**TASK**
What lines of the data include the string "computer"? Copy them all.

··········

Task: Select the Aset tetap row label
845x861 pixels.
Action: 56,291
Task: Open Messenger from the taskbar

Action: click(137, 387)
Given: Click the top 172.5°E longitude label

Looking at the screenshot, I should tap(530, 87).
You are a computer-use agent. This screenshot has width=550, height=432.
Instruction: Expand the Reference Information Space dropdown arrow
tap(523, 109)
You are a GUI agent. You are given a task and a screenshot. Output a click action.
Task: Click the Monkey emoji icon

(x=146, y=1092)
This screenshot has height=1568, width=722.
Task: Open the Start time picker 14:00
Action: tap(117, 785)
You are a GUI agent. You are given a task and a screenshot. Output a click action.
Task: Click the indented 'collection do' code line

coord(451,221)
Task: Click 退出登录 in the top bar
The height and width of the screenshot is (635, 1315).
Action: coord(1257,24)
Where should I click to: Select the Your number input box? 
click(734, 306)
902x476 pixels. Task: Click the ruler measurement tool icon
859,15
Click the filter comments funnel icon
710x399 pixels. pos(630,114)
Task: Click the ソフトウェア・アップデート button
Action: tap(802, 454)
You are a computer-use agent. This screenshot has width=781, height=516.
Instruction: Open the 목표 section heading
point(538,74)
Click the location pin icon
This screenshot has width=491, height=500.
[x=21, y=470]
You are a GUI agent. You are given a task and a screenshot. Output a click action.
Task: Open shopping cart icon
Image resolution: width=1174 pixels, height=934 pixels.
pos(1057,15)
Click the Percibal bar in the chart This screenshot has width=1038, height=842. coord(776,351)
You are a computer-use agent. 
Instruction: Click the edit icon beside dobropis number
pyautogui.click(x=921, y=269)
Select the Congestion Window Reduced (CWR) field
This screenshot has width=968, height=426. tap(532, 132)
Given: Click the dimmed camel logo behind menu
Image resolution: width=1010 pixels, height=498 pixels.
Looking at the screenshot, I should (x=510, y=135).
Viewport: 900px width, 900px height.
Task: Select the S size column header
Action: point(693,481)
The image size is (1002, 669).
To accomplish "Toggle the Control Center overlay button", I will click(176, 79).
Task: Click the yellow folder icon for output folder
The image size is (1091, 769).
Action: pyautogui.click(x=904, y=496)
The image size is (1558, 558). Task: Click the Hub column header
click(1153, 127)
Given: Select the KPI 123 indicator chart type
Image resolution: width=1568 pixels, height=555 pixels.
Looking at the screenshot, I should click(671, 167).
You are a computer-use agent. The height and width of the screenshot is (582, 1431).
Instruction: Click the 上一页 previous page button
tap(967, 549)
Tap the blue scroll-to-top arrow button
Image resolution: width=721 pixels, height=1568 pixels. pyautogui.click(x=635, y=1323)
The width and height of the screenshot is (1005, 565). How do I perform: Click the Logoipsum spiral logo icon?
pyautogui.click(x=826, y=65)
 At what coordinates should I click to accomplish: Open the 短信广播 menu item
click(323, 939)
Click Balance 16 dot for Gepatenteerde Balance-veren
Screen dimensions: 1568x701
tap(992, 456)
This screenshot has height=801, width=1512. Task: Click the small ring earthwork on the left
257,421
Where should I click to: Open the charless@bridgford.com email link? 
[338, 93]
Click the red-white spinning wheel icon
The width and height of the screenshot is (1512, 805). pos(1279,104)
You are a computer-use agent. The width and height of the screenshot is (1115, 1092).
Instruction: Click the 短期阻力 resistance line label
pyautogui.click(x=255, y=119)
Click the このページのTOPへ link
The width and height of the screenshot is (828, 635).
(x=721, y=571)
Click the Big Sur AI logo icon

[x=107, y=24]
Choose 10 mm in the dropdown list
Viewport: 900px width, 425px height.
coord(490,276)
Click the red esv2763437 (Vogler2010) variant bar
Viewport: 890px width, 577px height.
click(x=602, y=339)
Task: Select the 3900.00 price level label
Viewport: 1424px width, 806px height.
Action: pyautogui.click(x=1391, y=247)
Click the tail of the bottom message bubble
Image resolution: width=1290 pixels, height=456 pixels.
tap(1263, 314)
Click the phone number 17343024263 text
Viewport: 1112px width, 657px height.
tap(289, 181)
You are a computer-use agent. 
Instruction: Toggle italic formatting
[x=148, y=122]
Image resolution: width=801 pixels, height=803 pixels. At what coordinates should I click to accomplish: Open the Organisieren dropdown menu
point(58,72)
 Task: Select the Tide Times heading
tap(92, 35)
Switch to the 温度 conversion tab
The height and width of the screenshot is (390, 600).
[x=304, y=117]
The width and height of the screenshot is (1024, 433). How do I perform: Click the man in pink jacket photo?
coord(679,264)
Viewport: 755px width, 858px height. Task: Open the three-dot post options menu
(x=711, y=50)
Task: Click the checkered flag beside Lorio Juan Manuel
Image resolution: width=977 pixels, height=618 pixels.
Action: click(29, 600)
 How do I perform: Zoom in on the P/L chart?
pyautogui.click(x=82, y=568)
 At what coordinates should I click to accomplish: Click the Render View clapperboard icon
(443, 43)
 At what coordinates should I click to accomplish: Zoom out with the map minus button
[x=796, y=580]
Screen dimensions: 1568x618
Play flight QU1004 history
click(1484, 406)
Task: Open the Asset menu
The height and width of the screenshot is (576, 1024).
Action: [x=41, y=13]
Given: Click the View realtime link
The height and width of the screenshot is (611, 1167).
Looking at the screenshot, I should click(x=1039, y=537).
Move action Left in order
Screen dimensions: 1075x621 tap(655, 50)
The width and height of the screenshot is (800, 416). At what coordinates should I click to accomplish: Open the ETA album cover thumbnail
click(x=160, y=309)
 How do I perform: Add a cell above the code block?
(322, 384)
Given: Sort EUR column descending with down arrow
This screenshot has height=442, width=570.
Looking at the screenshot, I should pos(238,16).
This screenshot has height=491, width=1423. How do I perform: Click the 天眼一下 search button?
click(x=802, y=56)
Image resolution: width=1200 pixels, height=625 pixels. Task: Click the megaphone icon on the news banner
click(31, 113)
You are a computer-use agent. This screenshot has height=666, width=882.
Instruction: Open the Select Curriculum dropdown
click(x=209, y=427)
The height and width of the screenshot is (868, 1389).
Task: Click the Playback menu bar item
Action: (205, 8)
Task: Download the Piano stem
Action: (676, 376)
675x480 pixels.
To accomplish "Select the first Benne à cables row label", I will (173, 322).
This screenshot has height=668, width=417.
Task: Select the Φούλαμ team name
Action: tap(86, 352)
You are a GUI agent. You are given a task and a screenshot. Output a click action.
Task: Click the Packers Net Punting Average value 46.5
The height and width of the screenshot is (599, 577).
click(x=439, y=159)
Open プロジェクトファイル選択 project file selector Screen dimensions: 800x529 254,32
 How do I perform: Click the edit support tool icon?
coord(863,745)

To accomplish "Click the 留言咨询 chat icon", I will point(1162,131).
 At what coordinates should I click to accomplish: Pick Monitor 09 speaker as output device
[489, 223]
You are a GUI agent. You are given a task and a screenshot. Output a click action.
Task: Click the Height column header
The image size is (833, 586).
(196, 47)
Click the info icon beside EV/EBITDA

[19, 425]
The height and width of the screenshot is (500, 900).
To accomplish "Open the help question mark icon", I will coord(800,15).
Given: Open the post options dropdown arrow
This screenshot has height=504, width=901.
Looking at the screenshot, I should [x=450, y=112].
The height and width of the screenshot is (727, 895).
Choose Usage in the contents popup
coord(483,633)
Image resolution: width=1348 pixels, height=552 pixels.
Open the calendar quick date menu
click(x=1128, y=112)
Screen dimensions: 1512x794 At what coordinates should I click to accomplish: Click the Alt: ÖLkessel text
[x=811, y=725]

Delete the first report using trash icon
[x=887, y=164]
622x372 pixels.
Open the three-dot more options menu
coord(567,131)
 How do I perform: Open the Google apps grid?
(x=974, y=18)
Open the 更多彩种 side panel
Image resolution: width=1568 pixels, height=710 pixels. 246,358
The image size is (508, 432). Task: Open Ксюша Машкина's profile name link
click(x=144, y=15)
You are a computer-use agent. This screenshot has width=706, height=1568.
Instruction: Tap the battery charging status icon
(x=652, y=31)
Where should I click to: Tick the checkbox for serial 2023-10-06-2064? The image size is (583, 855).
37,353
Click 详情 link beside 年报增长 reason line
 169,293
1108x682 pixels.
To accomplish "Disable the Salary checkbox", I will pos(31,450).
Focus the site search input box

··········

**ANSWER FOR THIS EXERCISE**
You are a computer-use agent. This screenshot has width=550, height=432.
You are a computer-use agent. This screenshot has width=781, height=516.
You are a computer-use agent. 
You are a computer-use agent. The height and width of the screenshot is (582, 1431).
You are a computer-use agent. The width and height of the screenshot is (1115, 1092).
You are a computer-use agent. 
You are a computer-use agent. This screenshot has height=666, width=882.
You are a computer-use agent. This screenshot has width=706, height=1568.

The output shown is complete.